The researchers recruited 549 women with PPD and 968 without PPD who were within 6 weeks of having given birth. Of those, 67.4% were black, 14.4% were Latina, and 18.2% were white. The median age was 26.7; nearly half of the participants were married. Only 3.6% had given birth for the first time.
The women completed a battery of tests, including the Abuse and Trauma Inventory, Everyday Stressors Index (ESI), Edinburgh Postnatal Depression Scale (EPDS), and Postpartum Bonding Questionnaire. The researchers also assessed estradiol, progesterone, brain-derived neurotrophic factor, oxytocin, and allopregnanolone.
The women with PPD had significantly higher rates of previous psychiatric diagnoses, significantly higher EPDS total scores, and higher rates of family history of PPD. They also had significantly higher rates of previous diagnoses of major depressive disorder (MDD) (53% vs 15%), although 47% were experiencing their first episode of MDD. Dramatically higher numbers of women with PPD vs without PPD had suicidal thoughts in the month prior to assessment: 36% vs 2%, respectively.
Genetic ancestry was not predictive of case status, nor were hormonal influences any different between the 2 groups. Instead, psychiatric history and exposure to adverse life events were significant predictors. Nearly half of all the women with PPD had a lifetime anxiety disorder diagnosis compared with 7% of the controls. And although 67% of all participants reported a history of ≥ 1 traumatic event, women with PPD had double the proportion of multiple events of abuse and trauma.
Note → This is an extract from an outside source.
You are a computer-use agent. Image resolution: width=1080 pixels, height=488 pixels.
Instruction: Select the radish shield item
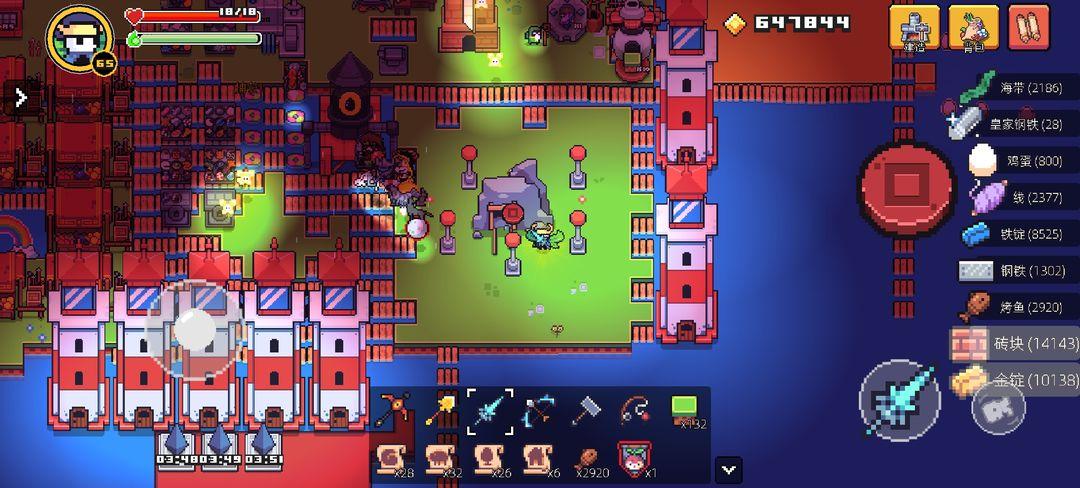635,460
Women who had experienced multiple adverse life events were 3 times more likely to have PPD. Childhood and adult sexual abuse and life-threatening attack were among the most predictive.
The women with PPD had an ESI score > 3 times higher than that of the controls (19% vs 6%, respectively). The researchers note that cumulative lifetime stress may lead to epigenetic modification, and thus to PPD. Women with PPD also had a significantly higher proportion of dysfunctional mother-infant relationships, although the numbers were low in both groups (7% vs 0.35%, respectively).
The researchers say that although genetic ancestry did not play a role in determining case status, there are important ethnic and cultural differences that do play a role in treatment. For instance, Latinas and black women may be less likely to accept antidepressants as therapy. And because socioeconomic status is a determinant of health care access, they also face major barriers to mental health care. However, neither insurance nor education status (markers of socioeconomic status) distinguished cases from controls, even when the researchers controlled for genetic ancestry.
Their data provide a set of risk factors that can be used in screening new mothers, the researchers say. A brief, single assessment for previous psychiatric and abuse/trauma history during the perinatal period, along with regular mood monitoring, could increase a clinician’s ability to predict the onset of PPD.
Guintivano J, Sullivan PF, Stuebe AM. Psychol Med. 2018;48(7):1190-1200.